Passage to read:
● ● ●

In villages across the country there are 5,400 active Sarvodaya societies and already, SDF is creating trading hubs with some of them. SDF’s Chief Executive Jayanetti says societies that already have a device have become a hub for village transactions. Villages who don’t have access to online banking pay bills and carry out basic transactions though the Sarvodaya society. On a day following the lifting of a lockdown to slow the spread of the coronavirus, Sarvodaya societies recorded 37,000 transactions on a single day.
Jayanetti is excited about the potential. “A society can become a ‘Super Center’ of sorts. Soon we plan to establish distributorships for commodities like gas with the societies so that they become a hub for economic activity”.
More than most, Jayanetti understands how the village economy is being transformed being the son of a rice farmer from the Eastern province of Ampara. Jayanetti attended a preschool run by Sarvodaya in his village and frequented a playground that was also built by the movement.
Besides the familiarity with rural Sri Lanka, Jayanetti also brought with him to SDF a hard charging culture.
Jayanetti suggests the agriculture yield, although low, isn’t the major challenge farmers face. For them and other village entrepreneurs, market access, technical knowhow on improving their products, and supply chains are far more important.
Weighs in de Silva: “The problem is how to sustain the expenditure for capacity development of these villages. You have to train them on product development, marketing and stuff like that.

● ● ●

What this exercise asks:
A - Please say whether each statement agrees with the passage on Sarvodaya societies, answering yes or no and quoting the deciding words. (i) Sarvodaya societies recorded 37,000 transactions in a single day after a lockdown was lifted. (ii) Jayanetti names low agricultural yield as the major challenge farmers face. (iii) Jayanetti is the son of a rice farmer from Ampara.
B - Extend the passage on Sarvodaya societies, starting right after its last sentence.
The rows come from a separate source and are not part of the passage on Sarvodaya societies.

Source data:
● ● ●

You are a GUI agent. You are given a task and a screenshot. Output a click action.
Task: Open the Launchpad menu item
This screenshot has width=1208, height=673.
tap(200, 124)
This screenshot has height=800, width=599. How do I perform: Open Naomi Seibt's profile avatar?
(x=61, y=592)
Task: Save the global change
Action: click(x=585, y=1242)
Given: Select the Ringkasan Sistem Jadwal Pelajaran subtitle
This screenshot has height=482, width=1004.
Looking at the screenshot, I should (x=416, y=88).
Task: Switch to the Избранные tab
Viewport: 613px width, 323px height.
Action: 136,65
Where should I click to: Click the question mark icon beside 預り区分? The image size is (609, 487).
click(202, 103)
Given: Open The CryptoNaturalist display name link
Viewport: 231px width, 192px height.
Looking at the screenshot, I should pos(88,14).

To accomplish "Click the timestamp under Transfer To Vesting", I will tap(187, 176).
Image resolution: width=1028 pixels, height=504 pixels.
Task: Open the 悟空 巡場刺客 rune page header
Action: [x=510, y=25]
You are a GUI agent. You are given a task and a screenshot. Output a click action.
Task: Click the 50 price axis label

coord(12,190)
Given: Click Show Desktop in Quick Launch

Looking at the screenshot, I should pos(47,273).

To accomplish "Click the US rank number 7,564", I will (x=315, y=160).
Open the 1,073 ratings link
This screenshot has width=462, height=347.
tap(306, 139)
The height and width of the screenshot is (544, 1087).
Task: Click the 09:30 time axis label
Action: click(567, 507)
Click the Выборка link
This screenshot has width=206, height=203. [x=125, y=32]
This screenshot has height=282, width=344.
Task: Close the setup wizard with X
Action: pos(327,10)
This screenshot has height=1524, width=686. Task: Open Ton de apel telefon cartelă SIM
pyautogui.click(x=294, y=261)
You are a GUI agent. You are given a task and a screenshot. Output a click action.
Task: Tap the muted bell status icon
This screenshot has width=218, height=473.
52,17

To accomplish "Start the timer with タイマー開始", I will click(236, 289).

● ● ●

Per-task answers:
A -
(i) Yes: "On a day following the lifting of a lockdown to slow the spread of the coronavirus, Sarvodaya societies recorded 37,000 transactions on a single day."
(ii) No: "Jayanetti suggests the agriculture yield, although low, isn’t the major challenge farmers face."
(iii) Yes: "being the son of a rice farmer from the Eastern province of Ampara"

B -
Credit alone won’t do. Earlier, funding for this came through grants, but that’s not happening anymore. Due to that, we are challenged.”
SDF’s solution for this is its profitability and dividends to Sarvodaya, coupled with SDF’s own activism on rural entrepreneurship, will bridge this divide. For optimal growth, SDF also needs to meet several objectives. A central piece is its ambition to double its balance sheet size and loan book in four years.
Aggressive growth and lower reliance on borrowing from banks to fund that will have SDF tapping public markets. The Central Bank, which regulates finance companies, requires them to be listed on the stock exchange by end 2021.
Discussing the benefits of a listing, de Silva says more than half the challenges to scaling SDF will be eliminated by being a public company. He says international funding lines will open up and international equity investors will be comfortable when the exit path is clear. It will also give the right messages on governance and transparency as soon as SDF is listed, he says.
“We can then grow the book substantially, increase loan ticket sizes and attract international credit lines. So our notion is clear, we want to make SDF a benchmark development finance institution which is globally recognized.”
“With everything we do we are heading in that direction. From the people we hire to how we structure the loan portfolio, we do everything with that in mind,” de Silva says.
Over 80% of SDF’s portfolio is lent outside the Western province. It is also a diversified portfolio. Diversification and resilience made it possible for SDF to navigate the coronavirus-related impacts.
SDF’s clients too appreciate the organisation’s capability beyond being a mere lender. W A Basnayake, the young coconut oil distributor from Anuradhapura, says the guidance SDF provided during the pandemic ‘helped overcome many challenges. “This has given us the confidence to aim for bigger things in the future,” he says.